- [Directions]:
Reproduce each of the following records verbatim, without alteration.

* START Material shown *

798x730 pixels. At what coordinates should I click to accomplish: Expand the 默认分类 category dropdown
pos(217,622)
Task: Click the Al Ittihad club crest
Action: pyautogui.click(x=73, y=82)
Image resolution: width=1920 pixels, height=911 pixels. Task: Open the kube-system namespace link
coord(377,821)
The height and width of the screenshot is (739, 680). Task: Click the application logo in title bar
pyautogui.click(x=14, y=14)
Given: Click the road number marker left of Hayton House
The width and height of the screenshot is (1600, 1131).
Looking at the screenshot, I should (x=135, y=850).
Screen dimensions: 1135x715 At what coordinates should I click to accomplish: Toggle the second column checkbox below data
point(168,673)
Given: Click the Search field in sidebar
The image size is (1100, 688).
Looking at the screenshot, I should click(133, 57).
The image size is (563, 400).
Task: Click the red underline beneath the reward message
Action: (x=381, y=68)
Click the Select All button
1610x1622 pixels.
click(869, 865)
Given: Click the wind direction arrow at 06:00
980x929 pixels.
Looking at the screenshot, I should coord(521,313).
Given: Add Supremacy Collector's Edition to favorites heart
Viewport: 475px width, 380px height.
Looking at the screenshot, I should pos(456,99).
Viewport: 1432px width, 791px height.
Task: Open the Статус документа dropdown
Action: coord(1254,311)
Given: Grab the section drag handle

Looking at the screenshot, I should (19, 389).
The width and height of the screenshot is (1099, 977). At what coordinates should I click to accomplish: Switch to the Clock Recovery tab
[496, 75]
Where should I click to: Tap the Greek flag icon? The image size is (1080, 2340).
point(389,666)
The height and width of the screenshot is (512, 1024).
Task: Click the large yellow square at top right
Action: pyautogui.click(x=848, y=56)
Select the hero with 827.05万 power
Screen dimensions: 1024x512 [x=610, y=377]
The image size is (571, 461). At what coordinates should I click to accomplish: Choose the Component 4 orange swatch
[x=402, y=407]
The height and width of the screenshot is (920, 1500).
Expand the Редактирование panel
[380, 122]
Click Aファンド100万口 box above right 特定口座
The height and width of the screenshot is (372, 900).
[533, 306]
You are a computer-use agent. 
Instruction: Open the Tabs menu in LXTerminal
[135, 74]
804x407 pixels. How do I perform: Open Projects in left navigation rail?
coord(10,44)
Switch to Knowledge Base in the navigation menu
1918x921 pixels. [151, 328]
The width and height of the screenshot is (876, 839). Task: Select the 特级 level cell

* END Material shown *

- [Completed task]:
798x730 pixels. At what coordinates should I click to accomplish: Expand the 默认分类 category dropdown
pos(217,622)
Task: Click the Al Ittihad club crest
Action: pyautogui.click(x=73, y=82)
Image resolution: width=1920 pixels, height=911 pixels. Task: Open the kube-system namespace link
coord(377,821)
The height and width of the screenshot is (739, 680). Task: Click the application logo in title bar
pyautogui.click(x=14, y=14)
Given: Click the road number marker left of Hayton House
The width and height of the screenshot is (1600, 1131).
Looking at the screenshot, I should (x=135, y=850).
Screen dimensions: 1135x715 At what coordinates should I click to accomplish: Toggle the second column checkbox below data
point(168,673)
Given: Click the Search field in sidebar
The image size is (1100, 688).
Looking at the screenshot, I should click(133, 57).
The image size is (563, 400).
Task: Click the red underline beneath the reward message
Action: (x=381, y=68)
Click the Select All button
1610x1622 pixels.
click(869, 865)
Given: Click the wind direction arrow at 06:00
980x929 pixels.
Looking at the screenshot, I should coord(521,313).
Given: Add Supremacy Collector's Edition to favorites heart
Viewport: 475px width, 380px height.
Looking at the screenshot, I should pos(456,99).
Viewport: 1432px width, 791px height.
Task: Open the Статус документа dropdown
Action: coord(1254,311)
Given: Grab the section drag handle

Looking at the screenshot, I should (19, 389).
The width and height of the screenshot is (1099, 977). At what coordinates should I click to accomplish: Switch to the Clock Recovery tab
[496, 75]
Where should I click to: Tap the Greek flag icon? The image size is (1080, 2340).
point(389,666)
The height and width of the screenshot is (512, 1024).
Task: Click the large yellow square at top right
Action: pyautogui.click(x=848, y=56)
Select the hero with 827.05万 power
Screen dimensions: 1024x512 [x=610, y=377]
The image size is (571, 461). At what coordinates should I click to accomplish: Choose the Component 4 orange swatch
[x=402, y=407]
The height and width of the screenshot is (920, 1500).
Expand the Редактирование panel
[380, 122]
Click Aファンド100万口 box above right 特定口座
The height and width of the screenshot is (372, 900).
[533, 306]
You are a computer-use agent. 
Instruction: Open the Tabs menu in LXTerminal
[135, 74]
804x407 pixels. How do I perform: Open Projects in left navigation rail?
coord(10,44)
Switch to Knowledge Base in the navigation menu
1918x921 pixels. [151, 328]
The width and height of the screenshot is (876, 839). Task: Select the 特级 level cell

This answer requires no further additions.